Als de dagen korter worden en de nachten langer, krijgen planten en bomen minder licht voor de fotosynthese. Prachtige kleuren en tinten van de bladeren in het najaar zijn het gevolg. Bovendien krijgt iedere struik of boom ook elk jaar weer net in een andere kleur.
Zo werkt fotosynthese
Planten zetten onder invloed van zonlicht water en kooldioxide om in glucose en zuurstof. Als er minder licht voor de fotosynthese is, moet de voorraad energie die ze in de winter hebben opgeslagen, worden gebruikt voor de productie. Om die reden verdwijnt het groene chlorofyl uit de bladeren en kleuren de bladeren geel en oranje.

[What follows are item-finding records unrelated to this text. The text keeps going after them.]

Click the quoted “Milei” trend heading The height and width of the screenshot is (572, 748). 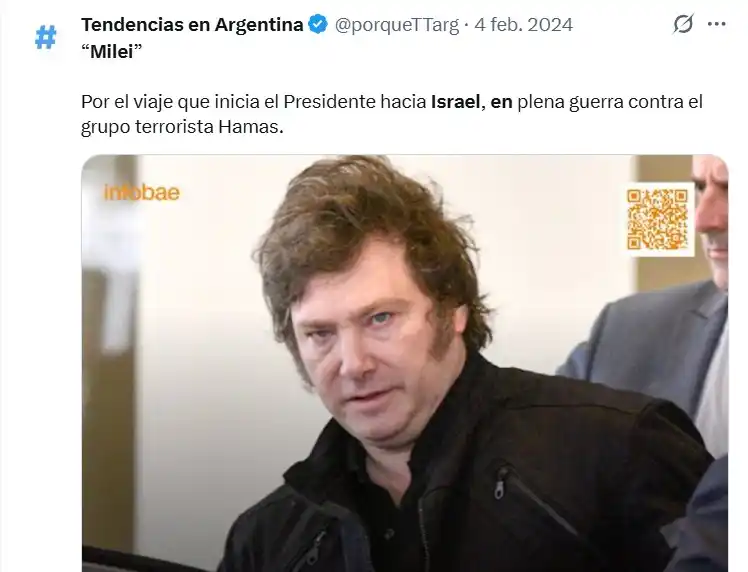[x=112, y=52]
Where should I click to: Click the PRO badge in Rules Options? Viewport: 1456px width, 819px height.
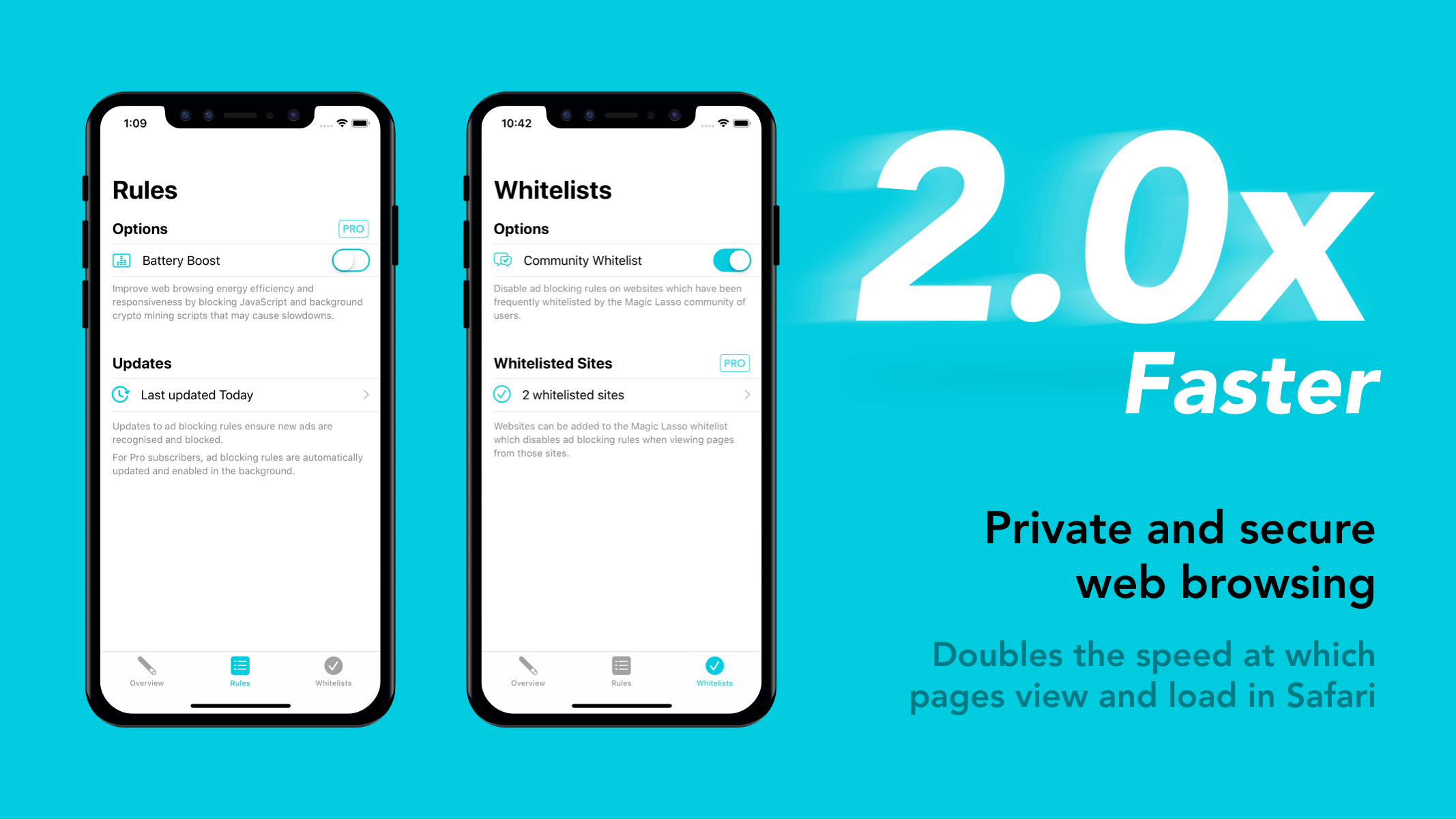354,228
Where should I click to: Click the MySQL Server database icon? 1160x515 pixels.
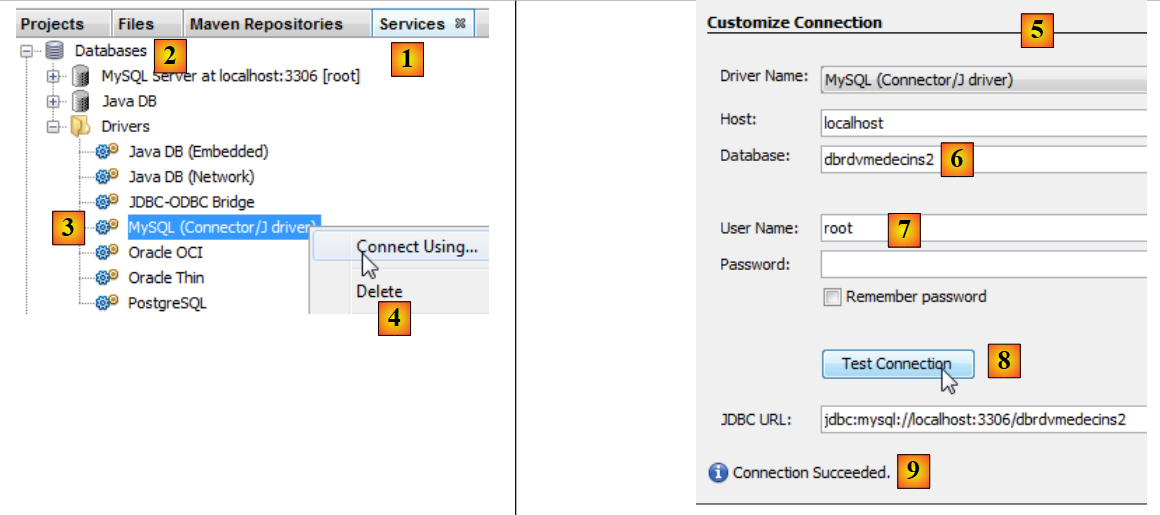pyautogui.click(x=81, y=76)
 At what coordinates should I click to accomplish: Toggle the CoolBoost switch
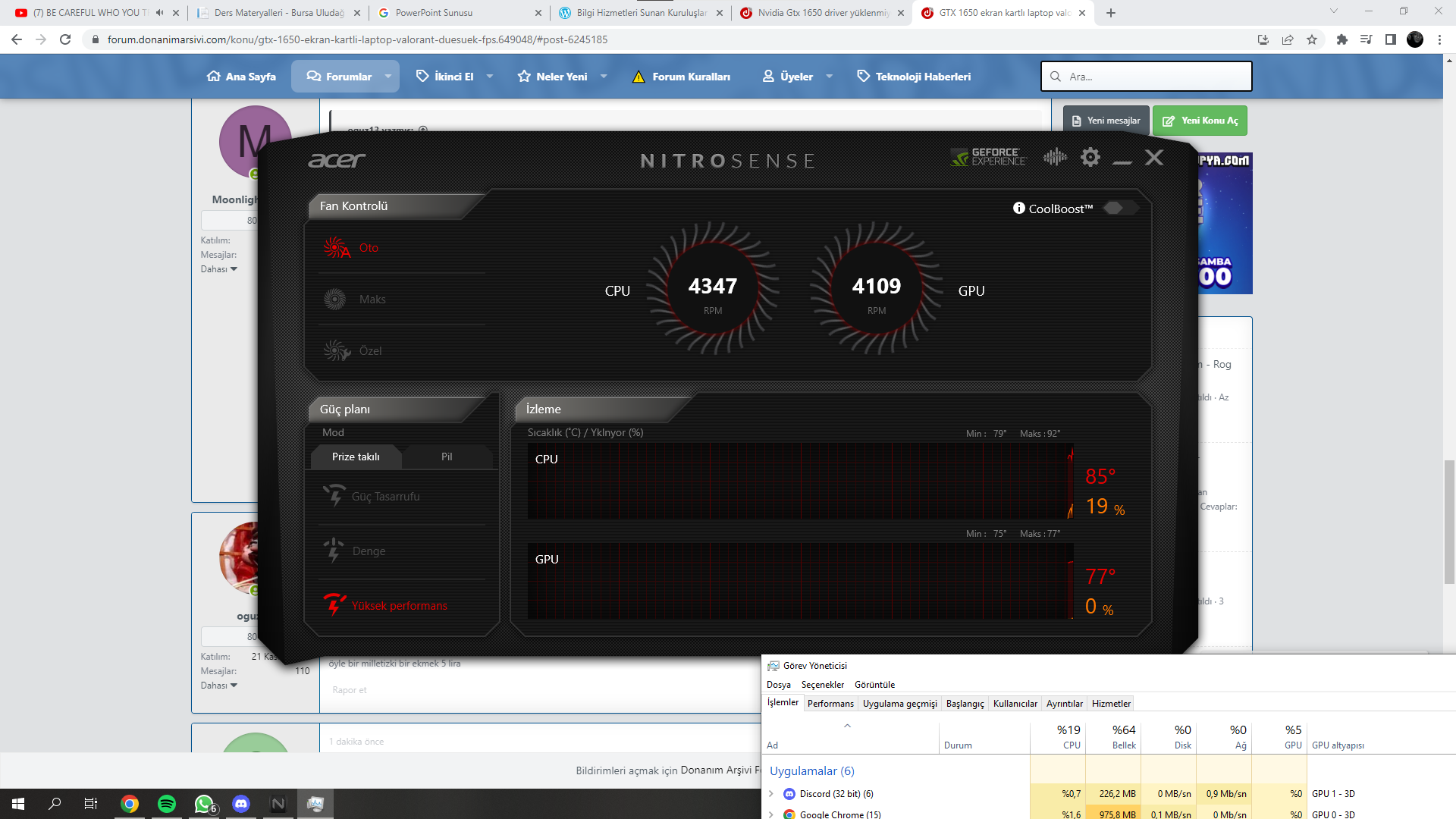pos(1119,208)
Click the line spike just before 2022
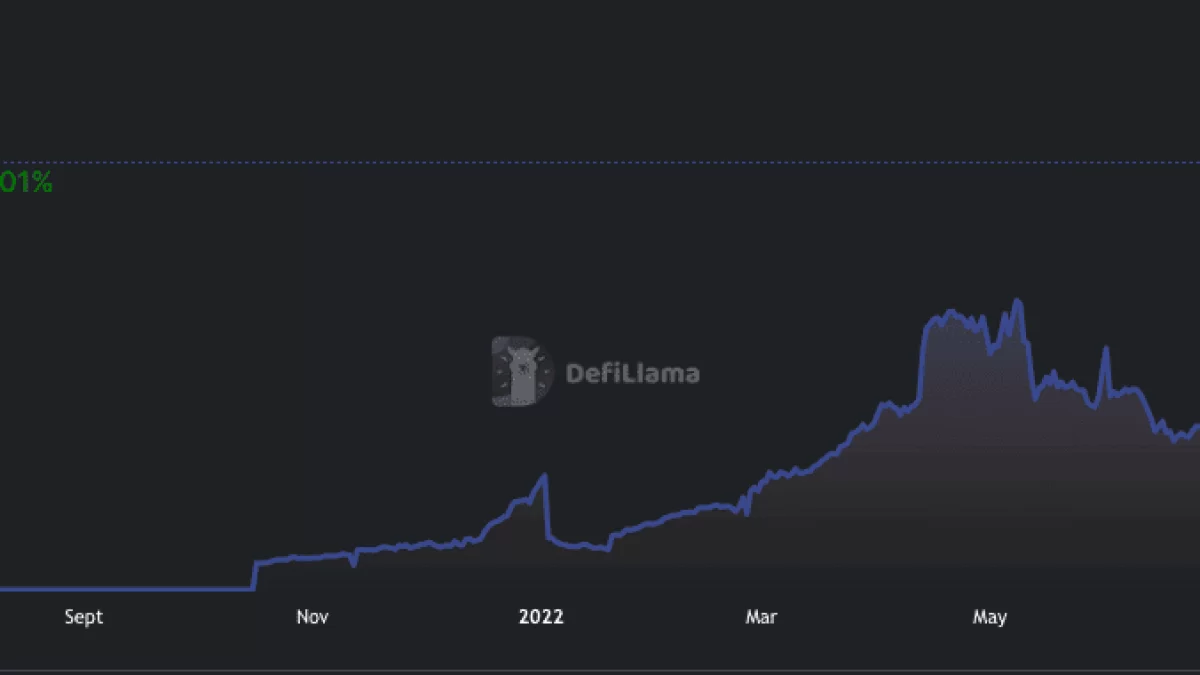The height and width of the screenshot is (675, 1200). pos(544,475)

Rode tinten van de Japanse esdoorn
Verkleuringen afhankelijk van hoeveelheid chlorofyl
De verschillende hoeveelheden chlorofyl veroorzaken al die verschillende tinten. Dus het is logisch dat de bladeren van de bomen elke herfst anders zijn gekleurd, omdat de hoeveelheid chlorofyl in de bladeren altijd anders is. Hoe minder chlorofyl hoe meer andere bladkleuren zichtbaar worden, zoals rood (anthocyaan), geel (xanthofyl) en oranje (caroteen).
Temperatuur heeft invloed
Ook de temperatuur is van invloed op de kleur van de bladeren. Als de temperatuur beneden de 5 °C komt, werken de wortels van de bomen niet meer. De boom moet van het blad af en zorgt er zelf voor dat de bladeren worden afgestoten. De boom maakt namelijk een randje met een kurkachtige stof tussen de takken de bladeren, waardoor de bladeren afsterven zodra dit proces voltooid is.
Bladeren in herfstkleur
Veel kleuren na lichte nachtvorst
Bladeren verkleuren dus pas echt mooi en snel na een lichte nachtvorst. Ook weinig of veel regen doet de bladeren anders kleuren. En als de bladeren uiteindelijk zijn gevallen, dienen ze, door een ingewikkelde maar uitgekiende samenwerking van bacteriën en schimmels, weer tot voedsel voor andere organismen.